Stanford University AI Lab researchers recently announced the development of an artificial intelligence (AI) that “will vastly improve end-of-life care for patients and their families.”
Designed to help doctors screen newly-admitted patients who might benefit from learning about their palliative care options, the AI can can predict when a patient will die with up to 90 percent accuracy.
Stanford researchers developed algorithms using “a common error analysis technique” called, ablation analysis. The algorithm creates “deep learning, the popular machine learning technique that uses neural networks to filter and learn from huge amounts of data.”
The researchers then “train” the algorithm to identify certain health factors in order to predict a patient’s likelihood of mortality within three to 12 months.
The AI’s knowledge base, or “neural network,” is developed from the Stanford Hospital’s and Lucile Packard Children’s hospital’s Electronic Health Record data. It covers the medical records and health conditions of roughly 2 million adult and child patients.
We think that keeping a doctor in the loop and thinking of this as ‘machine learning plus the doctor’ is the way to go as opposed to blindly doing medical interventions based on algorithms… that puts us on firmer ground both ethically and safety-wise.
The AI would enable doctors to more quickly and accurately determine best practices and medical care for end-of-life patients. AI can help with pre-screening patients, and provide a roadmap for families making a range of decisions for seriously ill family members.
One of the researchers, Anand Avati, a PhD candidate in computer science at the AI Lab of Stanford University, told IEEE:
We could build a predictive model using routinely collected operational data in the healthcare setting, as opposed to a carefully designed experimental study. The scale of data available allowed us to build an all-cause mortality prediction model, instead of being disease or demographic specific.
In their paper explaining the AI, the researchers point to the connection between diagnosis, algorithms, and patient care. The criteria isn’t a one-size-fits-all.
The criteria for deciding which patients benefit from palliative care can be hard to state explicitly. Our approach uses deep learning to screen patients admitted to the hospital to identify those who are most likely to have palliative care needs.
The algorithm addresses a proxy problem – to predict the mortality of a given patient within the next 12 months – and use that prediction for making recommendations for palliative care referral.

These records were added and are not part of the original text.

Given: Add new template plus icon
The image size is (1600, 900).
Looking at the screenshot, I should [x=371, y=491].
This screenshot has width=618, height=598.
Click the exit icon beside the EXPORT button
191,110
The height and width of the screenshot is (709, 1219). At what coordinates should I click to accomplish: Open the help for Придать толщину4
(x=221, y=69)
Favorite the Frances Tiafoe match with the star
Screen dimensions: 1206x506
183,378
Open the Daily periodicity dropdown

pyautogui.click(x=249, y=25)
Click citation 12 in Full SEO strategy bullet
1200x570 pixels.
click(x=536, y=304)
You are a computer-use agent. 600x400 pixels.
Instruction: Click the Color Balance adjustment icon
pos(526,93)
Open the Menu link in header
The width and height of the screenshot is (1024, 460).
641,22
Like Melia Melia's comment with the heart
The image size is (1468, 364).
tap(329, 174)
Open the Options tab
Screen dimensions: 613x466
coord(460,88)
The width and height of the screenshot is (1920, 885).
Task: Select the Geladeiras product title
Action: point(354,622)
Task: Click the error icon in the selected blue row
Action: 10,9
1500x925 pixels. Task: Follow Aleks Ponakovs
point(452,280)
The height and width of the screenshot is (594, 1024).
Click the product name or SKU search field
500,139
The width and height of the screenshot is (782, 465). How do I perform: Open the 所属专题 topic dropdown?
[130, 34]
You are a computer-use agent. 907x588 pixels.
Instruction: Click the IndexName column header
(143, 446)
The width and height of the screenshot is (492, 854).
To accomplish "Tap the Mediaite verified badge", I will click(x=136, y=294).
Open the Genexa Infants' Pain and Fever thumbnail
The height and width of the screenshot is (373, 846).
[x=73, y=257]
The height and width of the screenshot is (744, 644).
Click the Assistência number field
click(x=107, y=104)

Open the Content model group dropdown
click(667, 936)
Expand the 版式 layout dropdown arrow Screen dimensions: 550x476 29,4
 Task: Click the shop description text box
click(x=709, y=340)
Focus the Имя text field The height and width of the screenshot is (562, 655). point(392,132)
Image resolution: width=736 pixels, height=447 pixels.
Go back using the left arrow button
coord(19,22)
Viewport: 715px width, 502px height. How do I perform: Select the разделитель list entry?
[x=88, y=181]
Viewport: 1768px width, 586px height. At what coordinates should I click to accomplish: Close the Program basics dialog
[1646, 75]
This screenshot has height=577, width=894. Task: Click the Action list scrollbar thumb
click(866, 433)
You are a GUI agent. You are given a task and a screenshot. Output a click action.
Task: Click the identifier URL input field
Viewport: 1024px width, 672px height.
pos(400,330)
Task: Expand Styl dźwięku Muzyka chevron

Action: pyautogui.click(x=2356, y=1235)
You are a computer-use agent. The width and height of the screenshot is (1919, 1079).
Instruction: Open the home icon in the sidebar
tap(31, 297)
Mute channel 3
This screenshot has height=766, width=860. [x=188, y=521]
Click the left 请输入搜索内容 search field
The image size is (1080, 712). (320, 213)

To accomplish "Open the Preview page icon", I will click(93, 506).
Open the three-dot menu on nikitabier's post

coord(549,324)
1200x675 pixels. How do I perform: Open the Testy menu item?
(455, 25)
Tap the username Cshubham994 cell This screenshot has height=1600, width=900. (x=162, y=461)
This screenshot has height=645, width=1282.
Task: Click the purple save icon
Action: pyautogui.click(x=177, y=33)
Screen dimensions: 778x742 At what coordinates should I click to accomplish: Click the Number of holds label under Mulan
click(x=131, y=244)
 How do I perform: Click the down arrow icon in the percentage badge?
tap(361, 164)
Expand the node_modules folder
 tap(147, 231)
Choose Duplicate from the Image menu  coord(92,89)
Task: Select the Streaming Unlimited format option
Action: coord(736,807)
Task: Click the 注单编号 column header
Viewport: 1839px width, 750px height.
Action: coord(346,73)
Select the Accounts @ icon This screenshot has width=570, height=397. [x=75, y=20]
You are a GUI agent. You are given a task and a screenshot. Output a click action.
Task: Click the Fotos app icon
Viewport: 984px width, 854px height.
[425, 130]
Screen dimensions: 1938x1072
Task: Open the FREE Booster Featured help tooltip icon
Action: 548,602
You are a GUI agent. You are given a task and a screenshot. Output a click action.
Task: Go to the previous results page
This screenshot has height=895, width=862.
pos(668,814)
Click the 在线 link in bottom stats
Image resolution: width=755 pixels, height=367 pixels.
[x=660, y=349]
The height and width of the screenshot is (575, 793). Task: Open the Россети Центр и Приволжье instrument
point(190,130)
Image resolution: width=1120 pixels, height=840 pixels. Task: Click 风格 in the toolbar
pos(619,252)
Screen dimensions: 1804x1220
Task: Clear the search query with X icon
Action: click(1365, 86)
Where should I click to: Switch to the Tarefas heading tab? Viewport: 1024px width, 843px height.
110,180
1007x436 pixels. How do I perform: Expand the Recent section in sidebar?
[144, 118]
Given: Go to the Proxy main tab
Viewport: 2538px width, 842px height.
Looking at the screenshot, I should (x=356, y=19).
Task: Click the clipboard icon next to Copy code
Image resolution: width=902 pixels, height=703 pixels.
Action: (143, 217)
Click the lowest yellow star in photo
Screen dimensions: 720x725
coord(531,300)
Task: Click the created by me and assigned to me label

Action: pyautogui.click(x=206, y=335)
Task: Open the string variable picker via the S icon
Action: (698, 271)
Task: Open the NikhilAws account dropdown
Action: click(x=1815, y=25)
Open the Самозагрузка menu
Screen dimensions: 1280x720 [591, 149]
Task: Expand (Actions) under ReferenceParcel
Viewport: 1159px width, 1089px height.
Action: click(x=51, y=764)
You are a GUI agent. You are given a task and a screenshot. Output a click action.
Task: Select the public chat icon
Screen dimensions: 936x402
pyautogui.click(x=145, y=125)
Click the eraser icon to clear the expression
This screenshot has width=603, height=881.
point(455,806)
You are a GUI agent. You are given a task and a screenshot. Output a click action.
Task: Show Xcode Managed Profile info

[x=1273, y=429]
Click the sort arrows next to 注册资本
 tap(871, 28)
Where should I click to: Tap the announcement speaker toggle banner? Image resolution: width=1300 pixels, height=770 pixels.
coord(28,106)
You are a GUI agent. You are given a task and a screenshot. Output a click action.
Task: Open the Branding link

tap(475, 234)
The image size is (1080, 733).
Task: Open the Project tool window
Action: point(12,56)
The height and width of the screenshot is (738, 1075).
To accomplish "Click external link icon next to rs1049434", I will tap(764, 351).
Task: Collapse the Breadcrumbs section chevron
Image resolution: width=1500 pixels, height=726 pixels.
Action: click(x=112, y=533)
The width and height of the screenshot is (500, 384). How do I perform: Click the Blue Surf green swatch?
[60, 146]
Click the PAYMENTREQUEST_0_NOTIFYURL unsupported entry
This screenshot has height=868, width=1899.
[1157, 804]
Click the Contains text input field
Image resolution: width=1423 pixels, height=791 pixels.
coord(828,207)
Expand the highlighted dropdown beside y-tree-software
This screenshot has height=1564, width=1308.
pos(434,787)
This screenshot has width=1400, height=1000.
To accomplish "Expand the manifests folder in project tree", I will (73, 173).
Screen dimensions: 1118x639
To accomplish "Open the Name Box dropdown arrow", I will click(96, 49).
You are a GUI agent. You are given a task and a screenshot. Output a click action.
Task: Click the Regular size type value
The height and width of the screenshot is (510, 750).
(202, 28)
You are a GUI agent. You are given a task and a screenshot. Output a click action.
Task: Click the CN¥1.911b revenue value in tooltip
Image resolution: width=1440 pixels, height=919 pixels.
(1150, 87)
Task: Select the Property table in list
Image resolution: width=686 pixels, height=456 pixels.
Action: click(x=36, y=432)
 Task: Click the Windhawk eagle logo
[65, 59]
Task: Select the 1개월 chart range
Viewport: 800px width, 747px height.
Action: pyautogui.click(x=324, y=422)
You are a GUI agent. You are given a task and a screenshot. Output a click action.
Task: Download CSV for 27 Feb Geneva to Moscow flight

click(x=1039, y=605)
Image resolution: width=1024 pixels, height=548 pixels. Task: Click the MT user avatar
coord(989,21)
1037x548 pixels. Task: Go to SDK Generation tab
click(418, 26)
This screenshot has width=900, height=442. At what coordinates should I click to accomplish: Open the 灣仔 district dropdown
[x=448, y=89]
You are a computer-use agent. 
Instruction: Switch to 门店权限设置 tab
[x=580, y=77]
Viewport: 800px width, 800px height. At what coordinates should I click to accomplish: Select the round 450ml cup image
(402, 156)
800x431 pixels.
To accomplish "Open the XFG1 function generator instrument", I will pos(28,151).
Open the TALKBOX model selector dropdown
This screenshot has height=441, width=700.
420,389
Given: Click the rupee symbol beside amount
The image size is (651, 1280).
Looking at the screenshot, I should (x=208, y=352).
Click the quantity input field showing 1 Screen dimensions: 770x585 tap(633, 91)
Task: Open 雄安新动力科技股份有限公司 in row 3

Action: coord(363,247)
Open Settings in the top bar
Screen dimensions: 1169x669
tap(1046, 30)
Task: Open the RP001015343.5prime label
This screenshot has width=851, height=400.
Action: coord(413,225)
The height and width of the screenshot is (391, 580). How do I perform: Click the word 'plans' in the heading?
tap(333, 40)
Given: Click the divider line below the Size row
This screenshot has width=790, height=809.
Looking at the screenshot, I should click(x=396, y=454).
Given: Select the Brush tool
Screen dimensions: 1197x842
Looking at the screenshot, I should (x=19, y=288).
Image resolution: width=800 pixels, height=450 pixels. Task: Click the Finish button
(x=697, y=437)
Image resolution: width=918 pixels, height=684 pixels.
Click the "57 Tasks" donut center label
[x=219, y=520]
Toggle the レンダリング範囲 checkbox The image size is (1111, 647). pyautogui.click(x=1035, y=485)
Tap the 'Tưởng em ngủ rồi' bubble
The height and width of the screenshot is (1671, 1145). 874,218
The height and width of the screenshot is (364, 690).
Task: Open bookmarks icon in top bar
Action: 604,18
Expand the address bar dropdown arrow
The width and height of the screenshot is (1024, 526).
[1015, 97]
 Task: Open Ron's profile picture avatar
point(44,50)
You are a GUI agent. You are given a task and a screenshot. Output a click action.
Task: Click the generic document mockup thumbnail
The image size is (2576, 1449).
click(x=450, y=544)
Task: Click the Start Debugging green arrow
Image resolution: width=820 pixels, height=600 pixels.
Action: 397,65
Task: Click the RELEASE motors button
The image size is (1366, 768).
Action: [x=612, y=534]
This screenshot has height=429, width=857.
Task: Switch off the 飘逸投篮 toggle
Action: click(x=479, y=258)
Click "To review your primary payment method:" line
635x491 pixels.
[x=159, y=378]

Stanford’s researchers emphasized to IEEE Spectrum that patients don’t need to be dying to benefit from AI technology. Their pilot study revealed doctors and seriously ill patients still benefit from discussing end-of-life care even if the patients are not anticipated to die within the one year.
Jung clarified the AI’s purpose: “We want to make sure the sickest patients and their families get a chance to talk about what they want to happen before they become critically ill and they end up in the ICU.”